> [What needs to be done]
Using the entries below, write out the line with "Given: Go to the Pricing section", the line with "The image size is (2526, 921).", and every line in between, exactly as each is written.

(Material supplied)

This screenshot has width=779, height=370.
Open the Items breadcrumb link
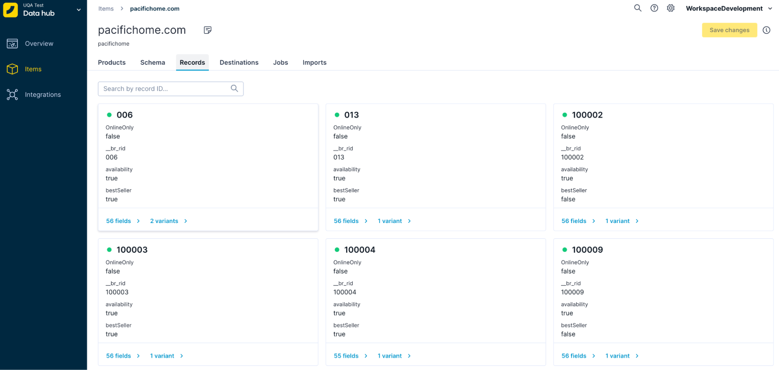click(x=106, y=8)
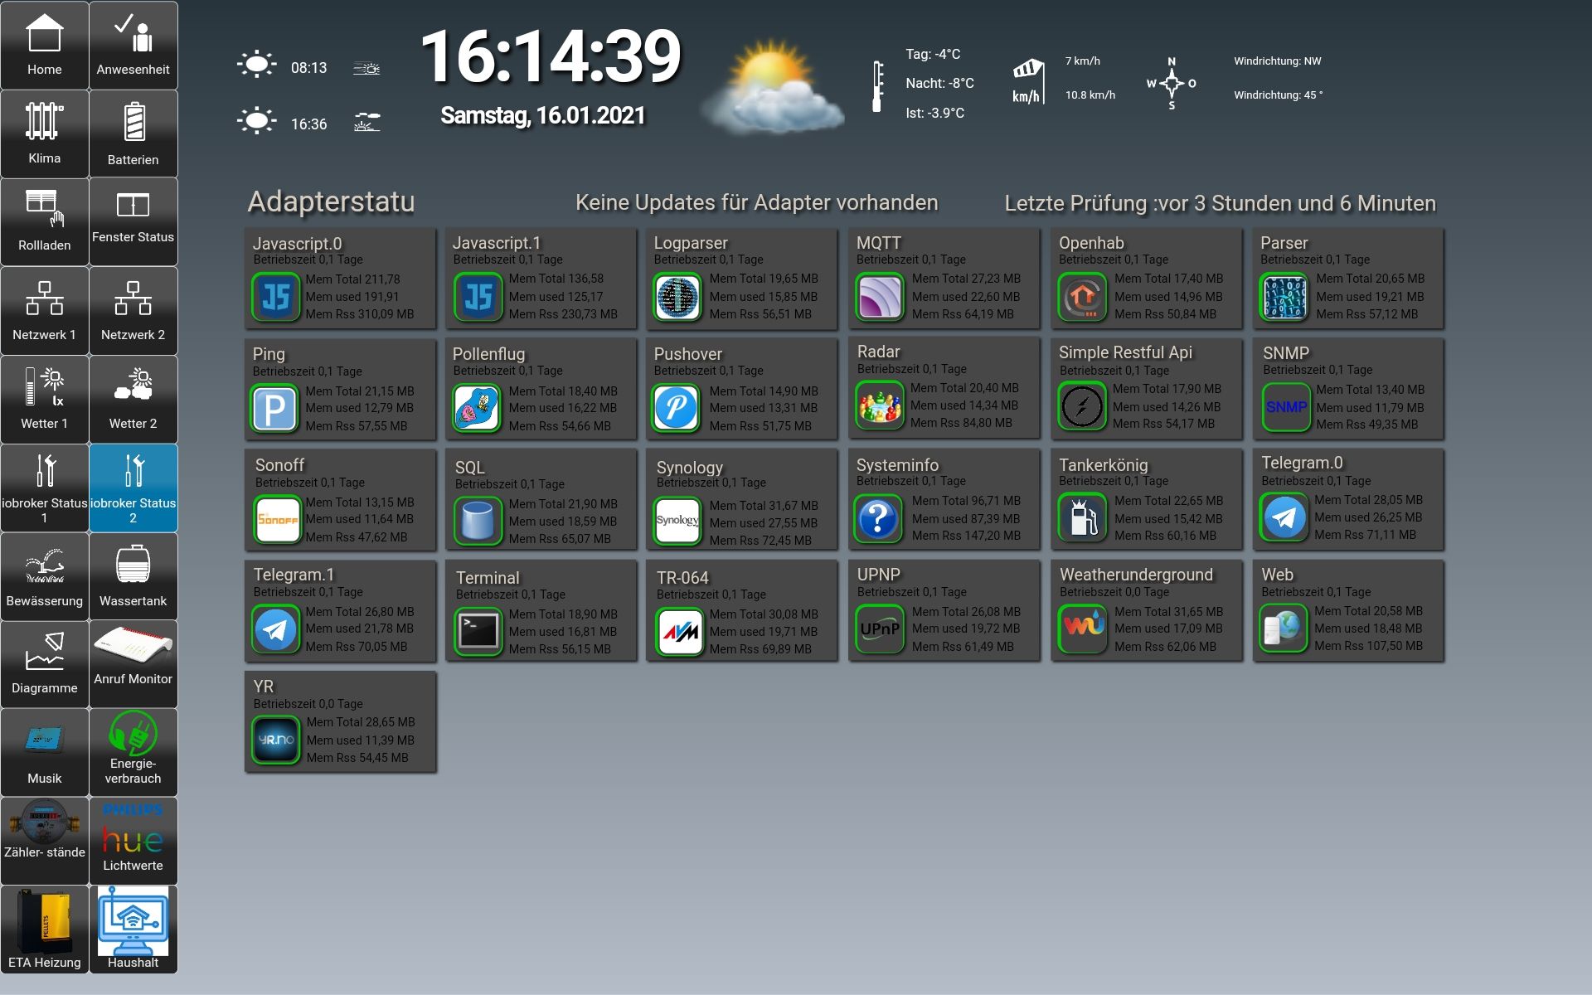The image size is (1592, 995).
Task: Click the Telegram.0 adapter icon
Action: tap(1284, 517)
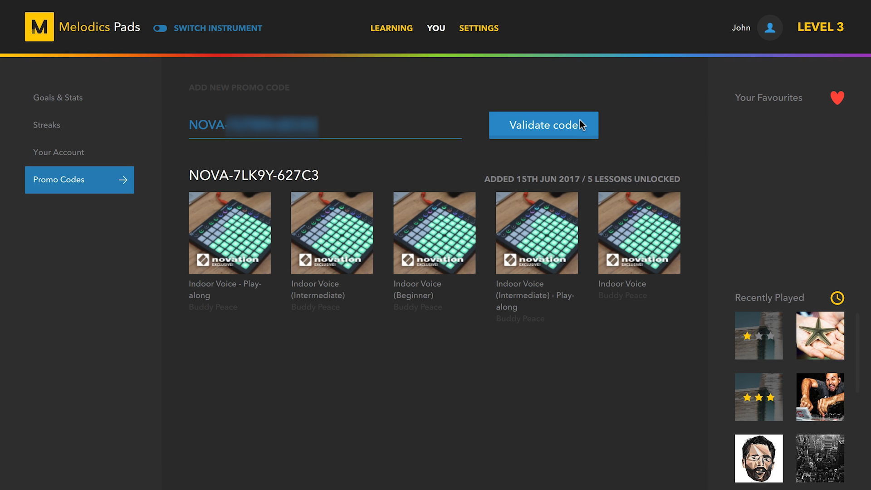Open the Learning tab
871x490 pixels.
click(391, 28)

(End Material supplied)
(Material supplied)

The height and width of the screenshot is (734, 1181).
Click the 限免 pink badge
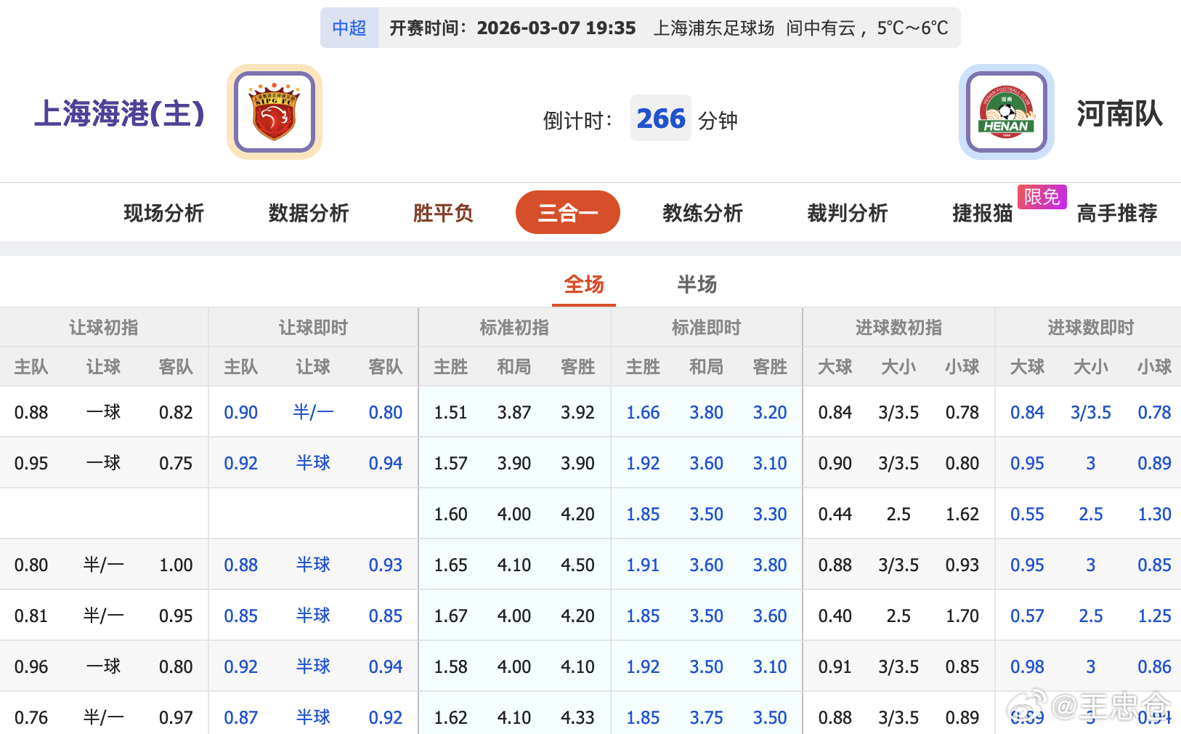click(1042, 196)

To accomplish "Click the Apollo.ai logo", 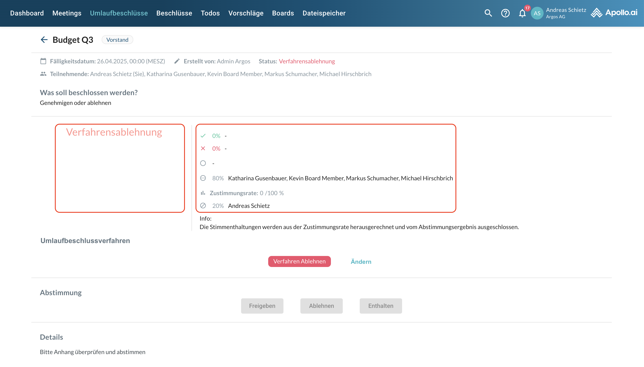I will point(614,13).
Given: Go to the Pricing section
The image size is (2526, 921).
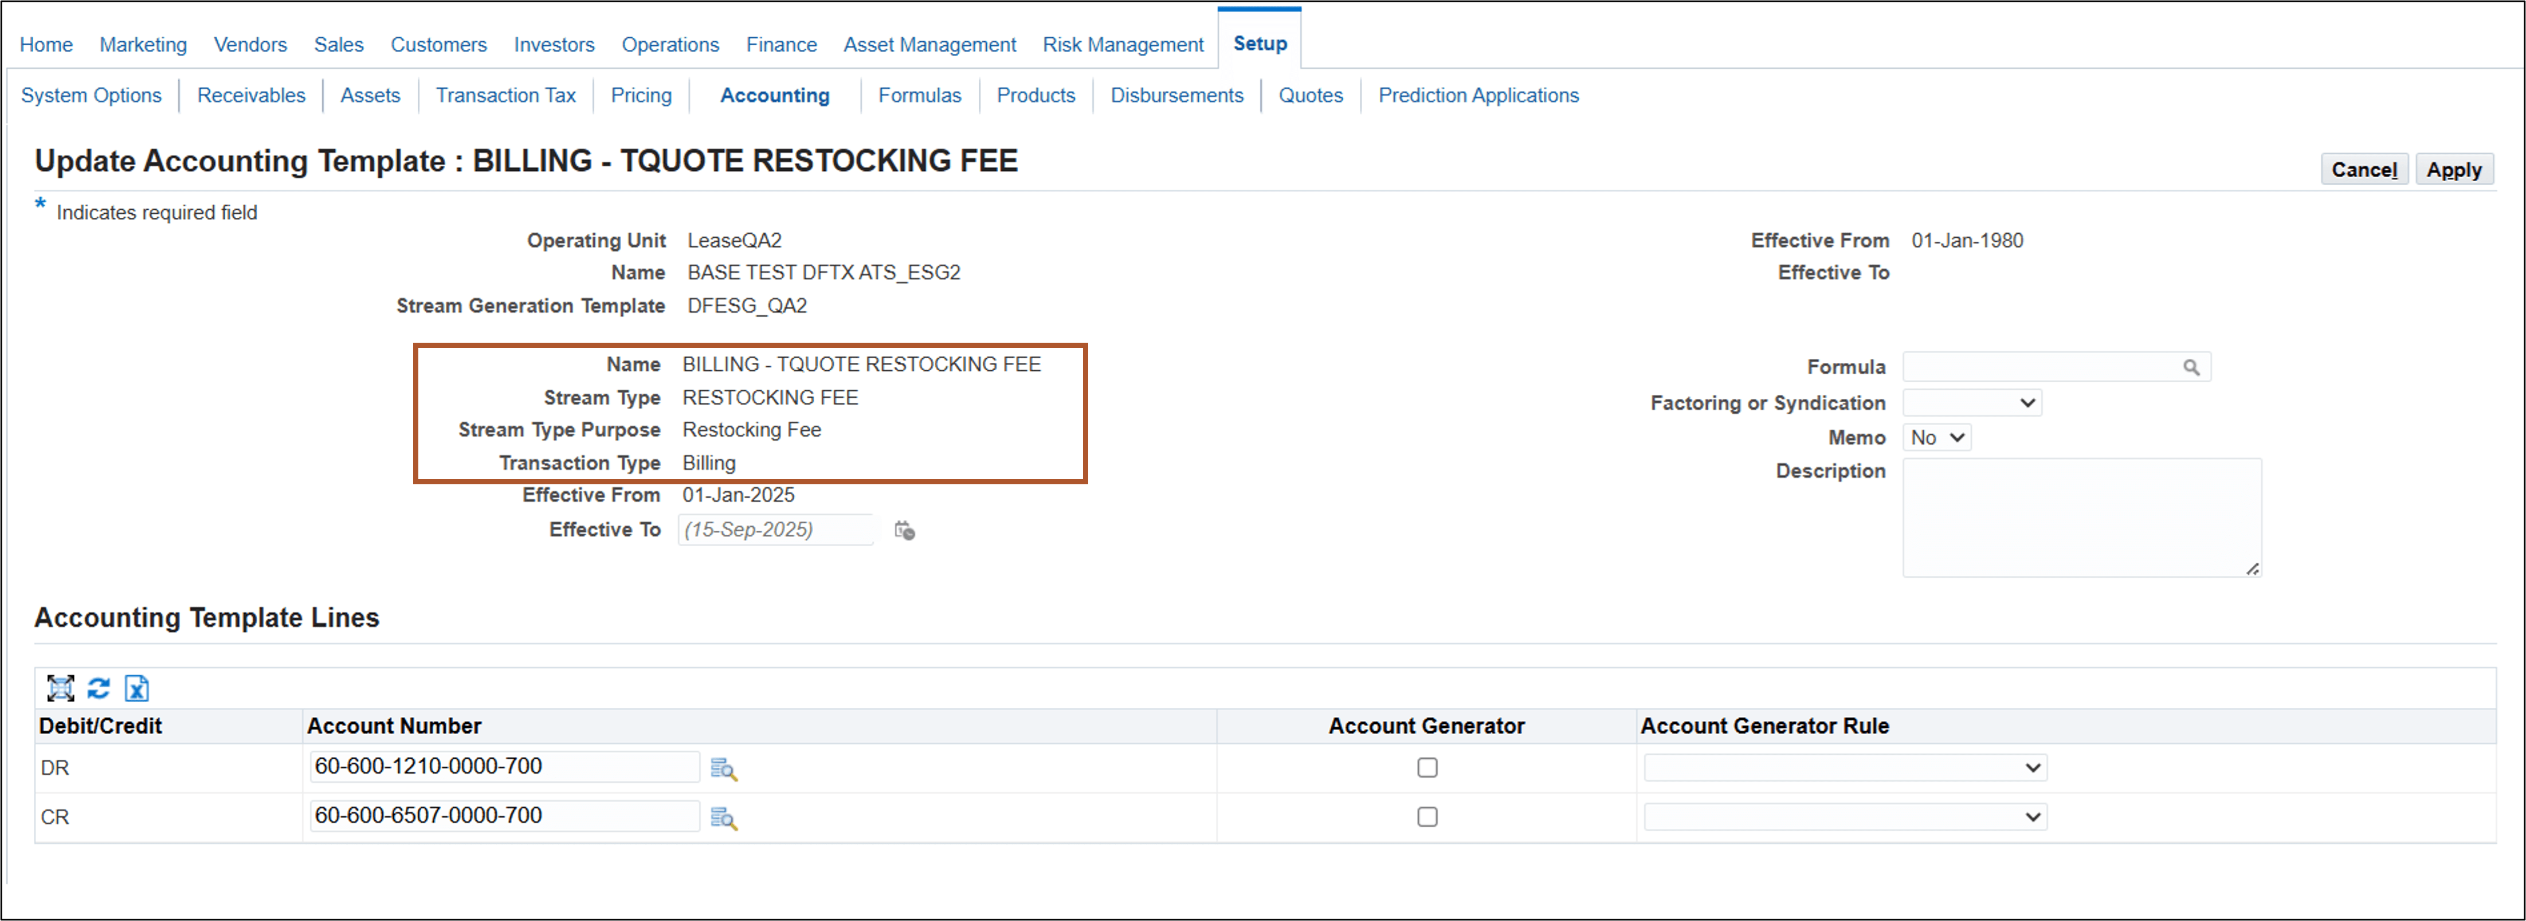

(End Material supplied)
(Material supplied)

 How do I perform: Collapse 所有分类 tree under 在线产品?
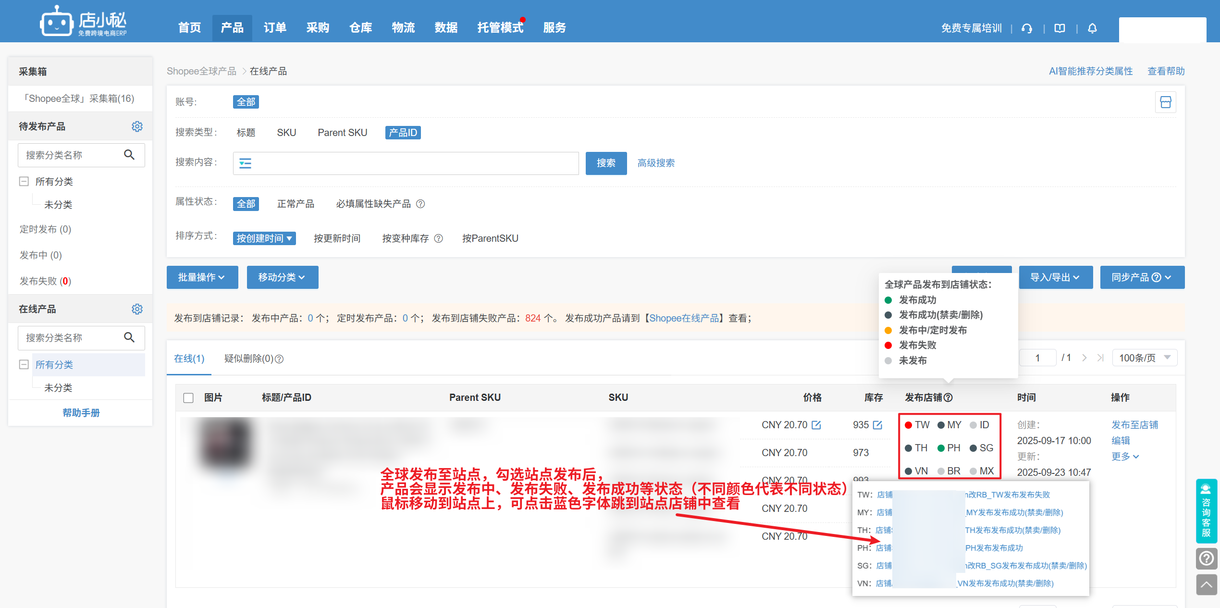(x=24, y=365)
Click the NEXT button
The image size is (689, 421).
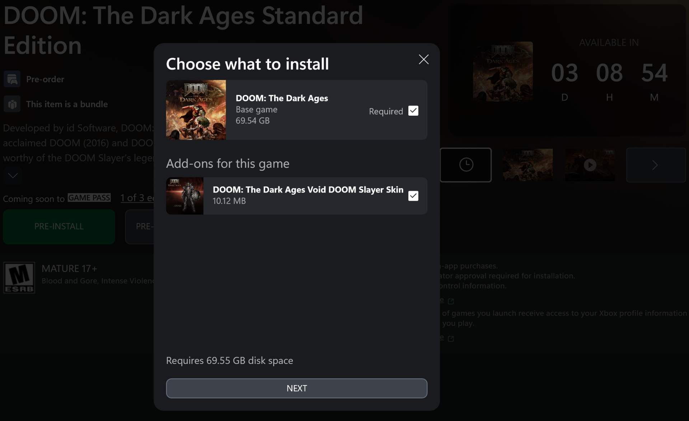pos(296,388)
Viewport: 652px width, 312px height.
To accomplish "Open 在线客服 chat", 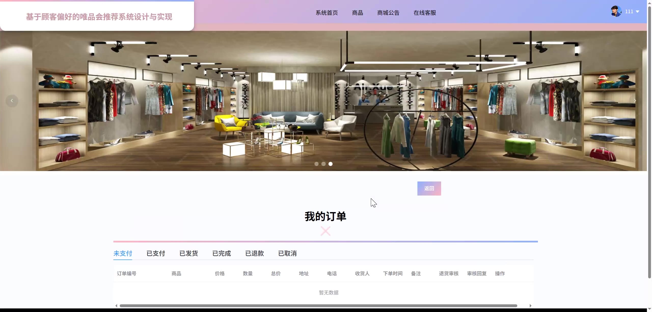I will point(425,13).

(End Material supplied)

> [Written answer]
Given: Go to the Pricing section
The image size is (2526, 921).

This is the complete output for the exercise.